Format the records below as a numbered list, leaving out any blank lines.

Records shown =>
##########

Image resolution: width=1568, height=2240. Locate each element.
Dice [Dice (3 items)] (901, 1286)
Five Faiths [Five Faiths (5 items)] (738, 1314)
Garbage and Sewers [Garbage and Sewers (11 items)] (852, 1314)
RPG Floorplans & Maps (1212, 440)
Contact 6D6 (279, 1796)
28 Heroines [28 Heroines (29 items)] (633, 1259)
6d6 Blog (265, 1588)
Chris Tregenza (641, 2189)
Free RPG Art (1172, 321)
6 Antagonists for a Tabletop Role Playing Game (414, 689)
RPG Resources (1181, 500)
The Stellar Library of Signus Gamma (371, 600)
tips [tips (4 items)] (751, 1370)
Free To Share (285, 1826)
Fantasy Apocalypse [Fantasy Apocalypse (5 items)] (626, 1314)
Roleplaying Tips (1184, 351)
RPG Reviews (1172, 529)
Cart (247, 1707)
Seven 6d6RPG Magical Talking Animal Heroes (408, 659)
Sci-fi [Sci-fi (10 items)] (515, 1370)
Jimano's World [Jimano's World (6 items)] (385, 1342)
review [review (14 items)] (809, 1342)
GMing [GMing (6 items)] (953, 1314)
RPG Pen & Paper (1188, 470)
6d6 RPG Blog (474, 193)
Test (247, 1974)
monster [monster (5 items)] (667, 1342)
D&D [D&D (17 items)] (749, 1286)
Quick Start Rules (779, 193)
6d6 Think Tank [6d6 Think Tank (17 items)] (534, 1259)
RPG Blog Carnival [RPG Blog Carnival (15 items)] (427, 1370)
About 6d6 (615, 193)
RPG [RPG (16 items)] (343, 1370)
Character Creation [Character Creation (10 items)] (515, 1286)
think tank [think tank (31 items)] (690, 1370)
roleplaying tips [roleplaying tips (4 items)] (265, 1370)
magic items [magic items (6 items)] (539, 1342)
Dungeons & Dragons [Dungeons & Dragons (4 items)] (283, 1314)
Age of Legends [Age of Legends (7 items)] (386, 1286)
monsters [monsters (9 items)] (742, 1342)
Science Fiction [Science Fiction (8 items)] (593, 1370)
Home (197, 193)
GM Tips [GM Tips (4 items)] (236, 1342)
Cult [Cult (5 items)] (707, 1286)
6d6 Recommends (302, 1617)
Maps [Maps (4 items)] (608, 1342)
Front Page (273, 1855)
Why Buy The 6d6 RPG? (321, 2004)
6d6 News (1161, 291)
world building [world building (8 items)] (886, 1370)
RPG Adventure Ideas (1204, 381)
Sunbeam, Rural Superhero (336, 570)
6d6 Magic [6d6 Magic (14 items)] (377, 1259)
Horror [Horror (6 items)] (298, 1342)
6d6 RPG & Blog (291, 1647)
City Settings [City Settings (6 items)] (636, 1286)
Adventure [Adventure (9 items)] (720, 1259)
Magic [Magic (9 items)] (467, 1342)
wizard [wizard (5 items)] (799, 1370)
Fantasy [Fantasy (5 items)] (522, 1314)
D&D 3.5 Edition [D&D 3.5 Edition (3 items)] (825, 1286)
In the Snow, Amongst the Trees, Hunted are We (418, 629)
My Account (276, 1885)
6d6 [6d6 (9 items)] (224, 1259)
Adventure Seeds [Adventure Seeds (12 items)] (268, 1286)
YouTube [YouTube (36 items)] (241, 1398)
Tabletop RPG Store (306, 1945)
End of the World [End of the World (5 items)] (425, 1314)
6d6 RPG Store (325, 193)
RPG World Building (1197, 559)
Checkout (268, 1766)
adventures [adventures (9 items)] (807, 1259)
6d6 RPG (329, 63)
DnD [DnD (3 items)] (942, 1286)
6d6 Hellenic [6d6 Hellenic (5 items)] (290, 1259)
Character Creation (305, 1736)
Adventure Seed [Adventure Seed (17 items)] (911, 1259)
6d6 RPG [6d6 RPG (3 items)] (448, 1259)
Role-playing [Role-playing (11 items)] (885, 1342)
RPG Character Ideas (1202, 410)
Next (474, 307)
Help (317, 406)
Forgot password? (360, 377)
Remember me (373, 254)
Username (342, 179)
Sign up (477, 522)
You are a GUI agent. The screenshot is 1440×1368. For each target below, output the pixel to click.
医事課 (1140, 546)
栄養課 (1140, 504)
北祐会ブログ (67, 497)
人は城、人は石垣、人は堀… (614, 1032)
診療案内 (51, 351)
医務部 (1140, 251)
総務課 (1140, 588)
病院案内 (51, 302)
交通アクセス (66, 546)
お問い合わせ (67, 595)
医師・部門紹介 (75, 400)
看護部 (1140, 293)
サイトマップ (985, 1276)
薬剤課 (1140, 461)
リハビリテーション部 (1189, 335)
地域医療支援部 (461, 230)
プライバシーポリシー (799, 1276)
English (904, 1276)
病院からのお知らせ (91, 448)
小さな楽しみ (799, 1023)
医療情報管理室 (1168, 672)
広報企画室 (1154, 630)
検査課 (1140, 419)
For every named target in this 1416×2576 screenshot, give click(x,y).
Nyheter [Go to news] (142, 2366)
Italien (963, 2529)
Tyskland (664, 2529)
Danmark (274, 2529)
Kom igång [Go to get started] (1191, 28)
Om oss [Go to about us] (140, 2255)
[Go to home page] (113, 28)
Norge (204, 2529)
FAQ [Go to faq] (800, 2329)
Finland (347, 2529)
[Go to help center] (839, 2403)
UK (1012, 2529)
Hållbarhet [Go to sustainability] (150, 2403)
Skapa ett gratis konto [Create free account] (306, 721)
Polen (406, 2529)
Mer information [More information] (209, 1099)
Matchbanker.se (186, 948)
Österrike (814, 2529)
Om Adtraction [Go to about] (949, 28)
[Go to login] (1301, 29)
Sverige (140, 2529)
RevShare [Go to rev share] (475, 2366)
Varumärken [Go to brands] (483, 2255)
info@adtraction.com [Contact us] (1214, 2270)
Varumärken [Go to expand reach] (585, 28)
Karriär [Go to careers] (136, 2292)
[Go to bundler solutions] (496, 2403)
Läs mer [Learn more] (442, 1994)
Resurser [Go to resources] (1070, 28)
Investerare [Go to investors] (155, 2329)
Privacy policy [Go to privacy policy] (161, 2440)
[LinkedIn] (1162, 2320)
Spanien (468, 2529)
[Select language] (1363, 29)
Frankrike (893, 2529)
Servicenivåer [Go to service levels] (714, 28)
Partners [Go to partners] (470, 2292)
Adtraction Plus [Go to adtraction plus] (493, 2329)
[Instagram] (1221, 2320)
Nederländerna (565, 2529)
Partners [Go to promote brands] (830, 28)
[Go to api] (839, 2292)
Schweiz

##########

Right answer =>
1. Image resolution: width=1568, height=2240. Locate each element.
2. Dice [Dice (3 items)] (901, 1286)
3. Five Faiths [Five Faiths (5 items)] (738, 1314)
4. Garbage and Sewers [Garbage and Sewers (11 items)] (852, 1314)
5. RPG Floorplans & Maps (1212, 440)
6. Contact 6D6 (279, 1796)
7. 28 Heroines [28 Heroines (29 items)] (633, 1259)
8. 6d6 Blog (265, 1588)
9. Chris Tregenza (641, 2189)
10. Free RPG Art (1172, 321)
11. 6 Antagonists for a Tabletop Role Playing Game (414, 689)
12. RPG Resources (1181, 500)
13. The Stellar Library of Signus Gamma (371, 600)
14. tips [tips (4 items)] (751, 1370)
15. Free To Share (285, 1826)
16. Fantasy Apocalypse [Fantasy Apocalypse (5 items)] (626, 1314)
17. Roleplaying Tips (1184, 351)
18. RPG Reviews (1172, 529)
19. Cart (247, 1707)
20. Seven 6d6RPG Magical Talking Animal Heroes (408, 659)
21. Sci-fi [Sci-fi (10 items)] (515, 1370)
22. Jimano's World [Jimano's World (6 items)] (385, 1342)
23. review [review (14 items)] (809, 1342)
24. GMing [GMing (6 items)] (953, 1314)
25. RPG Pen & Paper (1188, 470)
26. 6d6 RPG Blog (474, 193)
27. Test (247, 1974)
28. monster [monster (5 items)] (667, 1342)
29. D&D [D&D (17 items)] (749, 1286)
30. Quick Start Rules (779, 193)
31. 6d6 Think Tank [6d6 Think Tank (17 items)] (534, 1259)
32. RPG Blog Carnival [RPG Blog Carnival (15 items)] (427, 1370)
33. About 6d6 (615, 193)
34. RPG [RPG (16 items)] (343, 1370)
35. Character Creation [Character Creation (10 items)] (515, 1286)
36. think tank [think tank (31 items)] (690, 1370)
37. roleplaying tips [roleplaying tips (4 items)] (265, 1370)
38. magic items [magic items (6 items)] (539, 1342)
39. Dungeons & Dragons [Dungeons & Dragons (4 items)] (283, 1314)
40. Age of Legends [Age of Legends (7 items)] (386, 1286)
41. monsters [monsters (9 items)] (742, 1342)
42. Science Fiction [Science Fiction (8 items)] (593, 1370)
43. Home (197, 193)
44. GM Tips [GM Tips (4 items)] (236, 1342)
45. Cult [Cult (5 items)] (707, 1286)
46. 6d6 Recommends (302, 1617)
47. Maps [Maps (4 items)] (608, 1342)
48. Front Page (273, 1855)
49. Why Buy The 6d6 RPG? (321, 2004)
50. 6d6 News (1161, 291)
51. world building [world building (8 items)] (886, 1370)
52. RPG Adventure Ideas (1204, 381)
53. Sunbeam, Rural Superhero (336, 570)
54. 6d6 Magic [6d6 Magic (14 items)] (377, 1259)
55. Horror [Horror (6 items)] (298, 1342)
56. 6d6 RPG & Blog (291, 1647)
57. City Settings [City Settings (6 items)] (636, 1286)
58. Adventure [Adventure (9 items)] (720, 1259)
59. Magic [Magic (9 items)] (467, 1342)
60. wizard [wizard (5 items)] (799, 1370)
61. Fantasy [Fantasy (5 items)] (522, 1314)
62. D&D 3.5 Edition [D&D 3.5 Edition (3 items)] (825, 1286)
63. In the Snow, Amongst the Trees, Hunted are We (418, 629)
64. My Account (276, 1885)
65. 6d6 [6d6 (9 items)] (224, 1259)
66. Adventure Seeds [Adventure Seeds (12 items)] (268, 1286)
67. YouTube [YouTube (36 items)] (241, 1398)
68. Tabletop RPG Store (306, 1945)
69. End of the World [End of the World (5 items)] (425, 1314)
70. 6d6 RPG Store (325, 193)
71. RPG World Building (1197, 559)
72. Checkout (268, 1766)
73. adventures [adventures (9 items)] (807, 1259)
74. 6d6 RPG (329, 63)
75. DnD [DnD (3 items)] (942, 1286)
76. 6d6 Hellenic [6d6 Hellenic (5 items)] (290, 1259)
77. Character Creation (305, 1736)
78. Adventure Seed [Adventure Seed (17 items)] (911, 1259)
79. 6d6 RPG [6d6 RPG (3 items)] (448, 1259)
80. Role-playing [Role-playing (11 items)] (885, 1342)
81. RPG Character Ideas (1202, 410)
82. Next (474, 307)
83. Help (317, 406)
84. Forgot password? (360, 377)
85. Remember me (373, 254)
86. Username (342, 179)
87. Sign up (477, 522)
88. You are a GUI agent. The screenshot is 1440×1368. For each target below, output the pixel to click.
89. 医事課 (1140, 546)
90. 栄養課 (1140, 504)
91. 北祐会ブログ (67, 497)
92. 人は城、人は石垣、人は堀… (614, 1032)
93. 診療案内 (51, 351)
94. 医務部 (1140, 251)
95. 総務課 (1140, 588)
96. 病院案内 (51, 302)
97. 交通アクセス (66, 546)
98. お問い合わせ (67, 595)
99. 医師・部門紹介 (75, 400)
100. 看護部 (1140, 293)
101. サイトマップ (985, 1276)
102. 薬剤課 (1140, 461)
103. リハビリテーション部 (1189, 335)
104. 地域医療支援部 (461, 230)
105. プライバシーポリシー (799, 1276)
106. English (904, 1276)
107. 病院からのお知らせ (91, 448)
108. 小さな楽しみ (799, 1023)
109. 医療情報管理室 (1168, 672)
110. 広報企画室 (1154, 630)
111. 検査課 (1140, 419)
112. For every named target in this 1416×2576 screenshot, give click(x,y).
113. Nyheter [Go to news] (142, 2366)
114. Italien (963, 2529)
115. Tyskland (664, 2529)
116. Danmark (274, 2529)
117. Kom igång [Go to get started] (1191, 28)
118. Om oss [Go to about us] (140, 2255)
119. [Go to home page] (113, 28)
120. Norge (204, 2529)
121. FAQ [Go to faq] (800, 2329)
122. Finland (347, 2529)
123. [Go to help center] (839, 2403)
124. UK (1012, 2529)
125. Hållbarhet [Go to sustainability] (150, 2403)
126. Skapa ett gratis konto [Create free account] (306, 721)
127. Polen (406, 2529)
128. Mer information [More information] (209, 1099)
129. Matchbanker.se (186, 948)
130. Österrike (814, 2529)
131. Om Adtraction [Go to about] (949, 28)
132. [Go to login] (1301, 29)
133. Sverige (140, 2529)
134. RevShare [Go to rev share] (475, 2366)
135. Varumärken [Go to brands] (483, 2255)
136. info@adtraction.com [Contact us] (1214, 2270)
137. Varumärken [Go to expand reach] (585, 28)
138. Karriär [Go to careers] (136, 2292)
139. [Go to bundler solutions] (496, 2403)
140. Läs mer [Learn more] (442, 1994)
141. Resurser [Go to resources] (1070, 28)
142. Investerare [Go to investors] (155, 2329)
143. Privacy policy [Go to privacy policy] (161, 2440)
144. [LinkedIn] (1162, 2320)
145. Spanien (468, 2529)
146. [Select language] (1363, 29)
147. Frankrike (893, 2529)
148. Servicenivåer [Go to service levels] (714, 28)
149. Partners [Go to partners] (470, 2292)
150. Adtraction Plus [Go to adtraction plus] (493, 2329)
151. [Instagram] (1221, 2320)
152. Nederländerna (565, 2529)
153. Partners [Go to promote brands] (830, 28)
154. [Go to api] (839, 2292)
155. Schweiz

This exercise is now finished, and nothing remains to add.